It is not necessary to enumerate her contributions to art, to literature or to science further than to call attention to the fact that her celebrated Pierre Simonde de Laplace was the first to unfold the Nebular Hypothesis in his “Exposition du Système du Monde” to account for the formation of the solar system, and that her Charles Messier was the first to catalogue stationary objects so faint as to be hardly observable through his small telescope and by him first named “nebulae.” The diaphanous, spiral convolutions in such of these, as the great green nebula in Orion, the brilliant white nebula in Andromeda and the whirlpool nebula in Canes Venatici, by the aid of powerful telescopes, may now be photographed and by the revelations of the spectroscope, their dimensions, character and composition may be determined.
If these nebulae, first discovered by Messier, be distant universes, not unlike the Milky Way, as suggested by Dr. Edward Arthur Fath, who estimates the diameter of the nebula in Andromeda at thirty-five trillions of miles, we at most have but little conception of their magnitude and the wonders of the realms of infinite space about us. The contributions of Laplace and Messier as well as of Lalande, Leverrier and others to astronomy indicate to some extent the leading position France has always taken in the domain of science and original research. All nations recognize that La France est la patrie des sciences et des arts.
Her contributions to civilization and to the world’s diplomacy entitle her to the gratitude of other civilized nations.

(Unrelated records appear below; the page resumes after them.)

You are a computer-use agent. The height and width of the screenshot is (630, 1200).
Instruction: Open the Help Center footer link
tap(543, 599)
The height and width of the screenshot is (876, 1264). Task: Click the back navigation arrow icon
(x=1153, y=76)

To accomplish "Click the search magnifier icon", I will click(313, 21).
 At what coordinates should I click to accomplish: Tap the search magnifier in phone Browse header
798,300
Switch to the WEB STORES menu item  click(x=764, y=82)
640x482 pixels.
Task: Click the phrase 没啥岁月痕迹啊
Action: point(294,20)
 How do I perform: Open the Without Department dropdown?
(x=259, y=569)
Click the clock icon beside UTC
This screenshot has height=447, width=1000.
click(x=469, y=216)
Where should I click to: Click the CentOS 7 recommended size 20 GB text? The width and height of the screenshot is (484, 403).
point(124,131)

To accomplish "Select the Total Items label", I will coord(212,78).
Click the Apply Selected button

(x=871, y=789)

The people of this nation are especially grateful to France for her services in opening up the heart of this continent to its early settlers, for her assistance to our people in their struggle for independence and for other acts of friendship, gratefully acknowledged elsewhere in this Report, the last of which is beautifully expressed in the gift of the Rodin bust, “La France.”
III. SOCIAL FUNCTIONS AND HOSPITALITIES EXTENDED TO THE FRENCH VISITORS IN NEW YORK, WASHINGTON, PHILADELPHIA, BOSTON AND ELSEWHERE
Upon their disembarkation, the visitors took rooms in the Hotel Vanderbilt. In the evening, they witnessed “Les Fourberies de Scapin” of Molière, played by the students of French in the College of the City of New York at the Carnegie Lyceum, and also the French version of an English play. On April 27, 1912, Mayor Gaynor received the delegation in the City Hall of New York and expressed his pleasure at their safe arrival in the city. M. Hanotaux replied that it was an honor to present their respects to the first citizen of the great city of New York. On the same day, members of the French delegation and members of the Lake Champlain Tercentenary Commissions were tendered a luncheon at the Metropolitan Club in New York by Hon. McDougall Hawkes, chairman of the American Board of the French Institute in the United States. Mr. Hawkes in a graceful address welcomed the guests and extended an invitation to the First Loan Exhibit of the Institute that afternoon. In the course of his address he said:
Your visit, Mons. Hanotaux, with other distinguished delegates from France, who have come on so flattering and pleasing a mission, will constitute a strong landmark in what has been so interestingly termed by the distinguished librarian of the city of Paris, Marcel Poëte, the intellectual expansion of France in the United States. This so-called expansion, based on intellectual relations between the two countries, is in fact a natural corollary to other relations, which for more than three centuries and a half, have inclined each towards the other in common sympathies. (Applause.)
He was followed by Ambassador Jusserand, Mayor Gaynor, Baron D’Estournelles de Constant, M. Louis Barthou, Mr. Paul Fuller, who spoke in French, and others. At the Loan Exposition that followed in the East Gallery of the building of the American Arts Society, John W. Alexander, President of the National Academy of Design and a Trustee of the French Institute in the United States, in a brief address spoke of the cordial reception given in France to students of art from this country and welcomed the delegation in a most cordial manner to the Institute. M. Fernand Cormon, President of the Fine Arts Academy of France, expressed his thanks for the cordial welcome they had received and declared that
such occasions as the opening of the Museum of French Art in this country would do much to bring artists of the two countries into closer communication and would multiply the means and the occasions, through which Americans and the French could better know and appreciate one another. For this good work, which has been so auspiciously begun to-day, you will have our active co-operation and I extend to you our sincere thanks. (Applause.)